Halpern Michael T, Haber Susan G, Tangka Florence K, Sabatino Susan A, Howard David H, Subramanian Sujha
RTI International, Washington, DC and Waltham, MA, USA.
CDC, Atlanta, GA, USA.
J Anal Oncol. 2013;2(2):98-106. doi: 10.6000/1927-7229.2013.02.02.6.
Ensuring appropriate cancer screenings among low-income persons with chronic conditions and persons residing in long-term care (LTC) facilities presents special challenges. This study examines the impact of having chronic diseases and of LTC residency status on cancer screening among adults enrolled in Medicaid, a joint state-federal government program providing health insurance for certain low-income individuals in the U.S.
We used 2000-2003 Medicaid data for Medicaid-only beneficiaries and merged 2003 Medicare-Medicaid data for dually-eligible beneficiaries from four states to estimate the likelihood of cancer screening tests during a 12-month period. Multivariate regression models assessed the association of chronic conditions and LTC residency status with each type of cancer screening.
LTC residency was associated with significant reductions in screening tests for both Medicaid-only and Medicare-Medicaid enrollees; particularly large reductions were observed for receipt of mammograms. Enrollees with multiple chronic comorbidities were more likely to receive colorectal and prostate cancer screenings and less likely to receive Papanicolaou (Pap) tests than were those without chronic conditions.

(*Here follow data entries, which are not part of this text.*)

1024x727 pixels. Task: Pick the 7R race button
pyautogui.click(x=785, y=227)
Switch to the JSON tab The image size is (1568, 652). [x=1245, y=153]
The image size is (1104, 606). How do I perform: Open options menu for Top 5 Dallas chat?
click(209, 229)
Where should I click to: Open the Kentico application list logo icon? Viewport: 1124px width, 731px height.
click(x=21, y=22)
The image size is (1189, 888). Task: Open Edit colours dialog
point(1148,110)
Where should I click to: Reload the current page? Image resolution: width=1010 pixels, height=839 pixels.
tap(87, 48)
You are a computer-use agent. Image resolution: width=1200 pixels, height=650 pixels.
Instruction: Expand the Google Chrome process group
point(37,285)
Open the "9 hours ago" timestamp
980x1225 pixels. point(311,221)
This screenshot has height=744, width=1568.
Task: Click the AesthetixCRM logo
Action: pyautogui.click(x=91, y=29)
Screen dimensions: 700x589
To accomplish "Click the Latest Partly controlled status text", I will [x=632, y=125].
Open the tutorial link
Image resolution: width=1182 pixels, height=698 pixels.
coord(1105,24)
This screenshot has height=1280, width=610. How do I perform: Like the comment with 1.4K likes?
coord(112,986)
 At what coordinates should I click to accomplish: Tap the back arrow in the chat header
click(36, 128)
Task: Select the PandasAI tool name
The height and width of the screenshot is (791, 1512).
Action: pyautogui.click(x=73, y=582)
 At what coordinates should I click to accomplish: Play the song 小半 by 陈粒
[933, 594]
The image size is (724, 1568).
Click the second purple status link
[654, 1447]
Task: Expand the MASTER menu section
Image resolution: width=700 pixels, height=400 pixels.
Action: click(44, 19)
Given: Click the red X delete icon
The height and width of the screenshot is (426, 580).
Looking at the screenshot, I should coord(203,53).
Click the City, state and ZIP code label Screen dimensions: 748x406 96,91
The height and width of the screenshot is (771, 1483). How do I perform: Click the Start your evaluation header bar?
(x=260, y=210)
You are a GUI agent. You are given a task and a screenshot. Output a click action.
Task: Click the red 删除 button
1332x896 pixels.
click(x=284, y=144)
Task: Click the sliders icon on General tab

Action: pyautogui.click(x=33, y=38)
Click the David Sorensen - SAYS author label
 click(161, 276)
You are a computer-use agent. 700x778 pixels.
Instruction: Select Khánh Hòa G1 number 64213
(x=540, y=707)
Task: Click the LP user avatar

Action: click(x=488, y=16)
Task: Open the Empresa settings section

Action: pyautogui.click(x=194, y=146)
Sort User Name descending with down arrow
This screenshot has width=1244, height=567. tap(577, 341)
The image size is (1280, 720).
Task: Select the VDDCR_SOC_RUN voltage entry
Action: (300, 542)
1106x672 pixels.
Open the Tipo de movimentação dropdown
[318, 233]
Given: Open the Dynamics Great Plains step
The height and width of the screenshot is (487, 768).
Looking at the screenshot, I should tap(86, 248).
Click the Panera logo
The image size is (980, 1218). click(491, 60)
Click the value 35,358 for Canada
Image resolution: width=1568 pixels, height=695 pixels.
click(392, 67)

LTC residents have substantial risks of not receiving cancer screening tests. Not performing appropriate screenings may increase the risk of delayed/missed diagnoses and could increase disparities; however, it is also important to consider recommendations to appropriately discontinue screening and decrease the risk of overdiagnosis. Although anecdotal reports suggest that patients with serious comorbidities may not receive regular cancer screening, we found that having chronic conditions increases the likelihood of certain screening tests. More work is needed to better understand these issues and to facilitate referrals for appropriate cancer screenings.
确保慢性病低收入人群以及长期护理(LTC)机构中的居民接受适当的癌症筛查存在特殊挑战。本研究调查了患有慢性病和长期护理机构居住状况对参加医疗补助计划的成年人癌症筛查的影响,医疗补助计划是一项由州和联邦政府联合实施的项目,为美国某些低收入个人提供医疗保险。
我们使用了2000 - 2003年仅参加医疗补助计划受益人的数据,并合并了来自四个州的2003年医疗保险 - 医疗补助双重资格受益人的数据,以估计12个月内进行癌症筛查测试的可能性。多变量回归模型评估了慢性病和长期护理机构居住状况与每种癌症筛查类型之间的关联。
长期护理机构居住与仅参加医疗补助计划和医疗保险 - 医疗补助双重资格参保者的筛查测试显著减少相关;乳房X光检查的减少尤为明显。与无慢性病的参保者相比,患有多种慢性合并症的参保者更有可能接受结直肠癌和前列腺癌筛查,而接受巴氏试验的可能性较小。
长期护理机构居民接受癌症筛查测试的风险很大。不进行适当的筛查可能会增加延迟/漏诊的风险,并可能加剧差异;然而,考虑适当停止筛查并降低过度诊断风险的建议也很重要。尽管轶事报告表明患有严重合并症的患者可能无法接受定期癌症筛查,但我们发现患有慢性病会增加某些筛查测试的可能性。需要开展更多工作以更好地理解这些问题,并促进进行适当的癌症筛查转诊。